▶ _Job 1_
In the analysis of Engelmann's video lesson, what equation does he write on the board about a minute after students solve 7 + 4 out loud?
▶ _Job 2_
Write the next part of the analysis of Engelmann's video lesson, picking up after its last sentence.

Start of Document extract

At the beginning of this video, Engelmann is careful to frame the video as a demonstration of learning rather than a demonstration of teaching, but it actually ends up being both. Engelmann, being a caring educator, cannot help but do a bit of teaching in this video.

 

 

Lesson analysis:

First, Engelmann builds up student motivation by presenting problems as challenging. He sets up students with statements like, “That’s pretty good, but pretty easy! Wait til you see this one.” When a student responds with a correct answer, he responds with, “Yay!” and then asks everyone to repeat the question and the answer. This kind of interaction is an ongoing theme throughout the video.

The students do not raise their hands, nor does Engelmann call on any students individually. Instead students call out answers as soon as they have them, so that often many different students call out answers together.

Next, Engelmann chooses specific sequences of problems to ask or pairs of problems that make some idea more clear through their variation from each other. For example, here is one sequence of questions:

  1. What’s 8 plus 2?
  2. What’s 10 plus 2?
  3. 12 plus 2?

And here’s another sequence:

  1. 7 plus 2?
  2. 7 plus 3?
  3. 7 plus 4?
  4. 7 plus 5?

Choosing a sequence of problems to answer to elicit a particular strategy or idea is a reasonably common strategy in teaching, sometimes called a Number String or Problem String.

After nearly every question, the students respond by repeating the question and answer in unison, something they have clearly been taught to do. Underlying this strategy is presumably the belief that all children should be expected to participate in some way in class. Doug Lemov would call this, No Opt Out, and others have referred to it as holding high expectations for students.

Engelmann also circles back to previous problems students have done, increasing the connections students might make between problems. About 1 minute after students solved the problem “7 + 4 = ?” verbally, Engelmann writes the following on the board for students to solve.

7 + R = 11

While Engelmann does not make the connection between this problem and the one students solved earlier explicit, it’s not likely to be an accidental choice of problem, given how deliberately the problems appear to be selected through-out the video.

Students frequently can be seen to be counting to find the answers to the question, a practice Engelmann makes no effort discourage, in fact he prompts it as a strategy at one point during the video.

End of Document extract
Start of Excerpted records

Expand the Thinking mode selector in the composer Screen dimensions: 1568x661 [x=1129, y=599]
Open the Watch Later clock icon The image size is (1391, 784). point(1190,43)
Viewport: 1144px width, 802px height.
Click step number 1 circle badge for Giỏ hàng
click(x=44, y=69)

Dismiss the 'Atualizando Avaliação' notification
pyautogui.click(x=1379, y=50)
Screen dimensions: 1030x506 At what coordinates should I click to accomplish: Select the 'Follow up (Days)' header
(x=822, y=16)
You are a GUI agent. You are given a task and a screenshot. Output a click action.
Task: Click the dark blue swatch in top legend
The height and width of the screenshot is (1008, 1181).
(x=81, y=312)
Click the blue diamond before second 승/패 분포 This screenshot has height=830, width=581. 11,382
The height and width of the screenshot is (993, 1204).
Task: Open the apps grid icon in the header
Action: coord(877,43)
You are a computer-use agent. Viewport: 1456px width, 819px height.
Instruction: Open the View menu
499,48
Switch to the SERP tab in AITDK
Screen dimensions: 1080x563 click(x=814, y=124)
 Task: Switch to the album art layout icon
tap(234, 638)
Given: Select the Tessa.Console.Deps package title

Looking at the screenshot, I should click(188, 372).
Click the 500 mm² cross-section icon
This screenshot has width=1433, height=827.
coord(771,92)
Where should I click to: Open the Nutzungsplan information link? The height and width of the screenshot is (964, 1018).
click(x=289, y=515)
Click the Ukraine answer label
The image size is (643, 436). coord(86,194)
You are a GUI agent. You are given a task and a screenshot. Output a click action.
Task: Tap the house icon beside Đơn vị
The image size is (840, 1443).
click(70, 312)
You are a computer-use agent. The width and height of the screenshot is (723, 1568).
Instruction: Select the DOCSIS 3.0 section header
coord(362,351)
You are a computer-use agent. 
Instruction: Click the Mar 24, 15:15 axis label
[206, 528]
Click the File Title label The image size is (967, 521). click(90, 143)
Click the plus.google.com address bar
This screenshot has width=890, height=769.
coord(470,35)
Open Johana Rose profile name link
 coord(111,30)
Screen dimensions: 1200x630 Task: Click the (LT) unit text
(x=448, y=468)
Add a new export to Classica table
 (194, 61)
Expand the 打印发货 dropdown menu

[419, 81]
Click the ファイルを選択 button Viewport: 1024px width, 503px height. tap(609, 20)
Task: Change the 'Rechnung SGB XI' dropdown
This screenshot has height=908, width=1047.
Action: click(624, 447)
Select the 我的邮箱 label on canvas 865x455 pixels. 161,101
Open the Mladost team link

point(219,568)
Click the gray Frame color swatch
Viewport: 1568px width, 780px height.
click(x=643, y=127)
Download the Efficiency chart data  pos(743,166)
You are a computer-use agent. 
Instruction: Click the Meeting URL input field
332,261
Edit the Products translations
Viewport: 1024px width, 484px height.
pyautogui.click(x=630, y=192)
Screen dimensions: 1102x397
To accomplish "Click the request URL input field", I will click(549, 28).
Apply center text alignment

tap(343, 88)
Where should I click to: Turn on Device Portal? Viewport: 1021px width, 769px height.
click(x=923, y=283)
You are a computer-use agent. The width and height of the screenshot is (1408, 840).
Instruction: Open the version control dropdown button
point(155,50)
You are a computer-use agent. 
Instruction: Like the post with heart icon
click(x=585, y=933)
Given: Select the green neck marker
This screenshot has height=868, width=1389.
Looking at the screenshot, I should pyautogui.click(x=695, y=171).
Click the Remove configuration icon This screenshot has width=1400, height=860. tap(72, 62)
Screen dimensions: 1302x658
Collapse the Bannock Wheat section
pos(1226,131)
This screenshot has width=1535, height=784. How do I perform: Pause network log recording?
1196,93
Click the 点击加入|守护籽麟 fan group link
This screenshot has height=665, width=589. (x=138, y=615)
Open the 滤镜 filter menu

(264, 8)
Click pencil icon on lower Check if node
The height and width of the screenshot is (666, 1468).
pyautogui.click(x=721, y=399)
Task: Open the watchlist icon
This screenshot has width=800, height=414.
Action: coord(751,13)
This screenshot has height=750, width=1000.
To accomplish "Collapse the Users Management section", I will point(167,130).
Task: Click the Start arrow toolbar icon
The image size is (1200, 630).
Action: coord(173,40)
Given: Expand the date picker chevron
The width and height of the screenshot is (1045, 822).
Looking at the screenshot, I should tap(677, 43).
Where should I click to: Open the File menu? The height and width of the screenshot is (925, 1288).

End of Excerpted records

▶ _Reply 1_
7 + R = 11

▶ _Reply 2_
A child counting with their fingers

Throughout the video, the children are exuberant and excited to be participating in this lesson. I did not notice any times when children seemed “off task” or disruptive, except perhaps towards the very end of the session where some of the children appear a bit tired.

An excited group of children

At one point Engelmann makes a deliberate mistake, a common strategy used by teachers, and three of the children run up from their seats to correct the mistake for him, which ends up being part of the fun of the lesson. He also models how he responds to making a mistake and being corrected by the students — it’s no big deal.

Children correcting Engelmann

Engelmann pays careful attention to the language he uses. There are no tricks, no shortcuts, and no mathematical imprecisions. For example, in working through the example of 38 + 14, he is careful to refer to each digit by its place value meaning, so instead of saying 3 plus 1, he says 30 plus 10.

Engelmann asking a question

Engelmann asks many questions during the lesson. At one point, he asks, “Why can’t I erase the R here and put a 4?” which is likely intended to highlight the distinction between 54 and 5 × 4. Notice how he has both examples visible for contrast and that he is using an iconic gesture to emphasis what he is talking about with his question.

Engelmann asks, “How many squares would be in this shape?”

At one point, Engelmann draws a rectangle and marks it 3′ by 7′ and then asks students, “How many squares would be in this shape?” One of the student starts thinking out loud and says, “Okay, count by 3s. Count by 3s seven times.” The next problem he writes up he uses the same rectangle and relabels the sides 4 and c and marks the area as 24. He then asks students to figure out what c must be.

A “reverse” area problem from Engelmann

Two of the students call out 5, then another student calls out 6. Engelmann responds with, “Is that right?” as the students say 5 and then “6 is right!” when a student says 6. Engelmann then prompts students to “count by 4s how many times to get 24” as other students join him and repeat his instructions. As a group then, the whole class counts by 4. No students are singled out when they make mistakes, but no mistakes go without feedback either.

Near the end of the learning demonstration, Engelmann gives a fairly challenging problem.

The most challenging problem of the session

Engelmann waits 20 seconds before taking any action other than just watching the children think. Instead of telling students the answer or giving them a strategy, he changes the problem.

The comparison problem

Students figure out the revised problem, and then Engelmann puts the original problem back up on the blackboard. He then waits again, this time for 18 seconds. This amount of wait time is remarkable given that most of the evening, Engelmann usually never waits more than a second for students to respond. Finally a student responds, and Engelmann congratulations the student and shares their answer with the class.

The class ends by Engelmann thanking the students for their participation and shaking each students’ hands.

 

Additional observations:

  • Engelmann makes very little use of representations other than the symbolic although the students use their fingers as a tool many times.
  • During the video Engelmann does not tell students exactly how to solve any of the problems, although he is fairly leading in one instance. It may be that this prohibition exists to make it easier to demonstrate the learning of the students and it may also be that explicit explanations are actually rare in his teaching.
  • The pace is fast and variety of different arithmetic topics demonstrated through out the session is fairly large, but most of the numbers Engelmann uses are single or double digit numbers that students can still count with. The bulk of the mathematical work is on thinking about addition and subtraction in various ways with multiplicative ideas coming up as “counting by groups” or repeated addition.
  • Engelmann makes use of a number of strategies also recommended for teachers to use with inquiry-oriented instructional routines suggesting that these strategies may be lesson-type agnostic.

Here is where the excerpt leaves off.